Charlie wilde van zijn schouders af en hij ging op een rots zitten en keek naar waar de zee tegen de golfbrekers sloeg. Zijn vader ging naast hem zitten.
'Wil je me het verhaal vertellen, pap?' zei Charlie. 'Het gedicht, bedoel je?' Charlie knikte.
'Wil je dat echt nu horen?' Jamie pakte de hand van zijn zoon en even bleven ze zwijgend zitten en keken toe hoe de zee langzaam dichterbij kroop over het strand.

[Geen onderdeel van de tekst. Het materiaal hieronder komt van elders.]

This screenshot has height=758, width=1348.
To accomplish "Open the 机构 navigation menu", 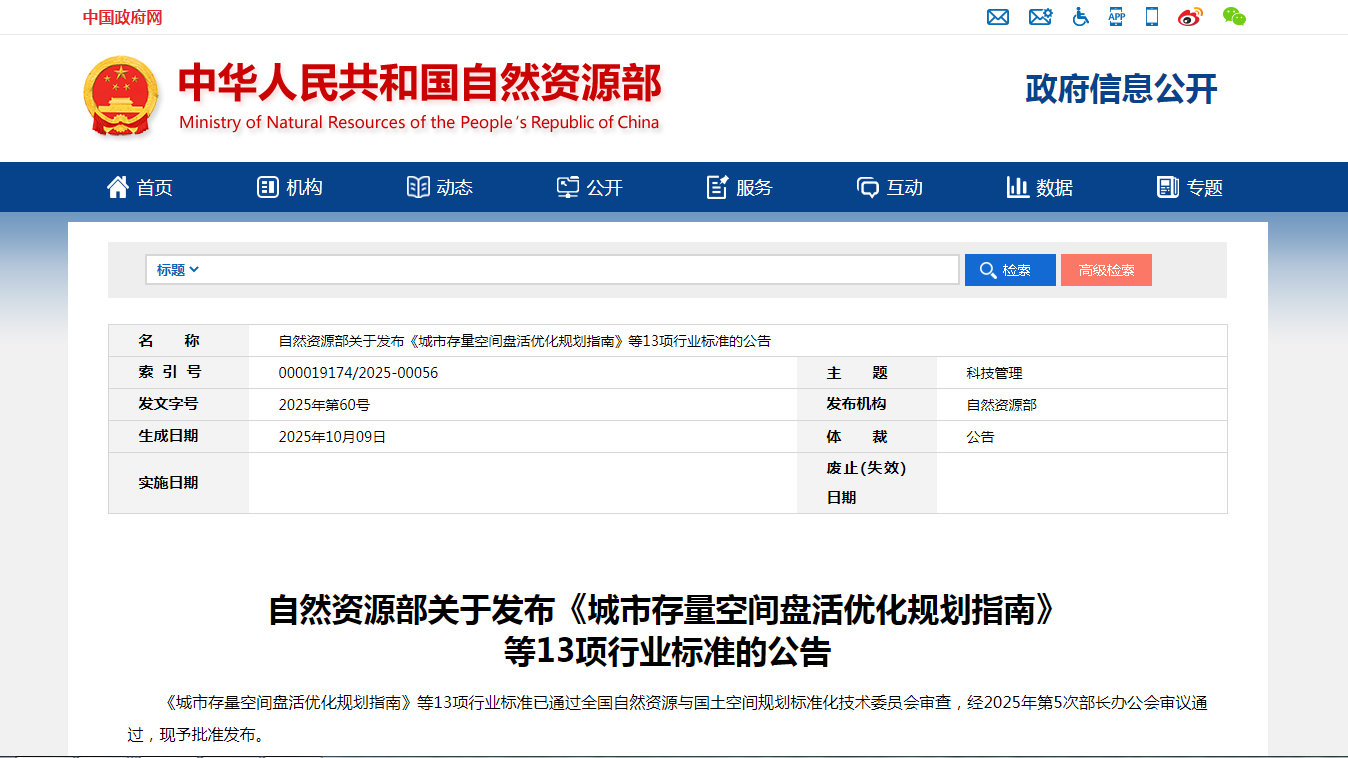I will [290, 187].
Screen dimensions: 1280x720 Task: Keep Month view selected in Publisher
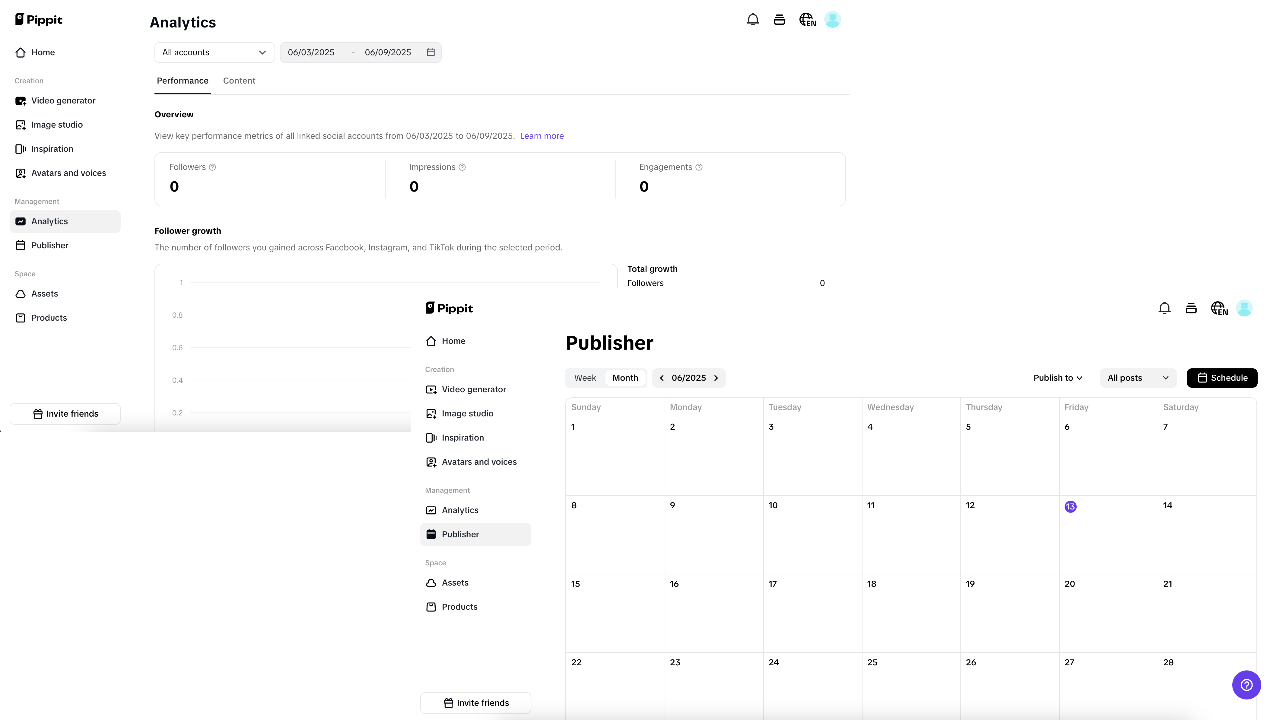click(x=625, y=377)
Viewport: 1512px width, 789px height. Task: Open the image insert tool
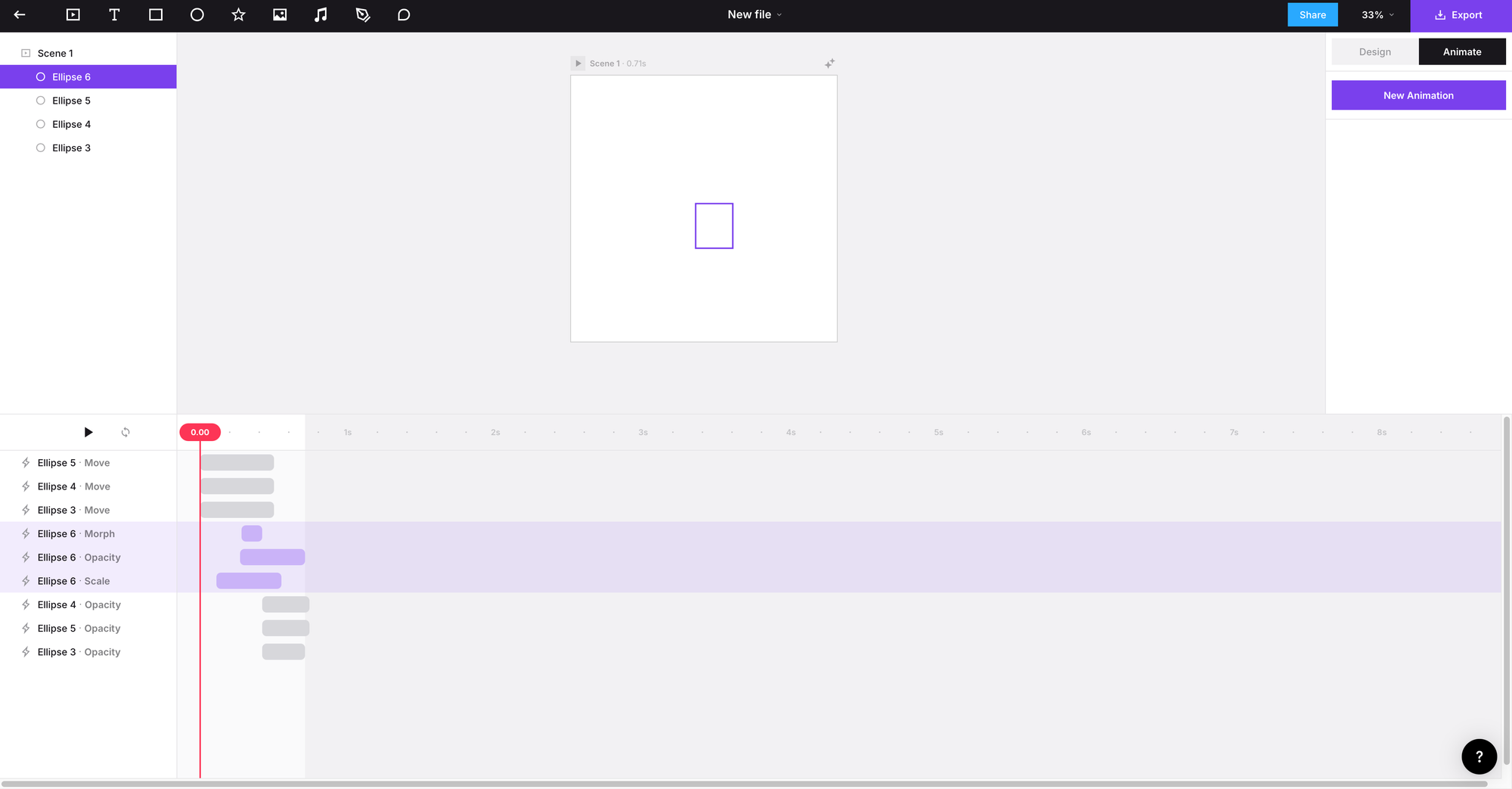pyautogui.click(x=280, y=14)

Toen tilde Jamie hem op zijn knie en sloeg zijn jas om hem heen.
Op de prairie waar het altijd waait
En die met druppels van een zomerbui is bezaaid
Ligt een koperkleurig kind moederziel alleen
Een jonge Siouxkrijger, weg van iedereen
Zijn volk is vermoord, of ver verspreid
Hij kan nergens heen, hij is zijn moeder kwijt
In het donker kwamen soldaten, toen iedereen sliep
Waarna hij dagenlang over de verlaten vlakte liep
Krijger worden, dat was zijn streven
Zijn dorp is weg, zijn familie kwam om het leven
De jongen was dol op zijn zussen, op hen alle vier
Maar ook die zussen zijn nu niet meer hier
Sinds de daad zijn dagen verstreken
Zonneschijn deed de nachten verbleken
Met pijn in zijn voeten, verzwakt door verdriet
Wacht hij op het donker zodat niemand hem ziet
Het leven van een krijger kent slechts twee paden
Het eerlijke, rechte, van goede daden
En het duistere pad, dat van het kwaad
Omkeren kan niet meer, daarvoor is het te laat.
Alleen op de heuvel wanhopig en klein
Roept hij naar hen die er niet meer zijn
Uitgeput, hang, een weerloos kind
Dan komt de Stormvogel mee met de wind
Wakinyan Tanka is de arends naam
Voorvaders boodschapper wiens faam
Weerklinkt als zijn vleugels heen en weer slaan
Hoog in de lucht hoort hij de eenzame bede aan
Majestueus daalt bij neer op het land
Vlak naast het kind dat daar ligt in het zand
Zijn adem laat hij stil over de heuvel strijken
Zodat het krijgerskind voorbij zijn dood kan kijken
En op de grond laat hij een stofwolk ontstaan
Weg van deze aarde zal het krijgerskind gaan
Zijn koers is bepaald, het is zijn tijd
Het zand wordt een paard dat hem begeleidt
Zijn taak volbracht gaat de Stormvogel heen
En hij laat het zandpaard met de jongen alleen
Een hechte vriendschap zal zo ontstaan
Tot het eind toe zal het paard met de jongen gaan
Hij schudt het hoofd, zijn manentooi glimt
Als hij bukt en de jongen boven op hem klimt
Met zijn lijf gestrekt, zijn hielen in de flank
Roept het kind naar de Stormvogel zijn eeuwige dank
Door de lucht gaan mens en dier omhoog
Een gouden vlam straalt in het paardenoog
Onder hen, ver weg, een oord zo fijn
Daar zal het krijgerskind weldra zijn
Ik draag de zwakken, zegt het paard
Vertrouw op mij, wees onvervaard
Onze tijd is kort, het is allemaal zo voorbij
De waarheid zul je zien door mij
Je tijd op aarde was veel te kort
We gaan naar waar het beter wordt
Wie je ook zoekt, die zal daar zijn
Je zult verlost zijn van verdriet en pijn
Met vonkende hoeven raakten ze land
Het paard viel uiteen en werd weer zand
Het krijgerskind vergeet hem niet meer
En legt zich te rusten voor de laatste keer
Hij wordt omringd door de roep van zijn stam
We hoopten o, kind datje terug tot ons kwam
Hij hoort hun lied en als hij ten slotte zijn ogen sluit
Gaat op het zandreliëf ook het avondlicht uit
Jamie keek naar zijn zoon en zag dat hij lag te slapen. De zee kwam tot aan hun voeten.
Zes weken later gaf Charlies lever het op en stierf hij.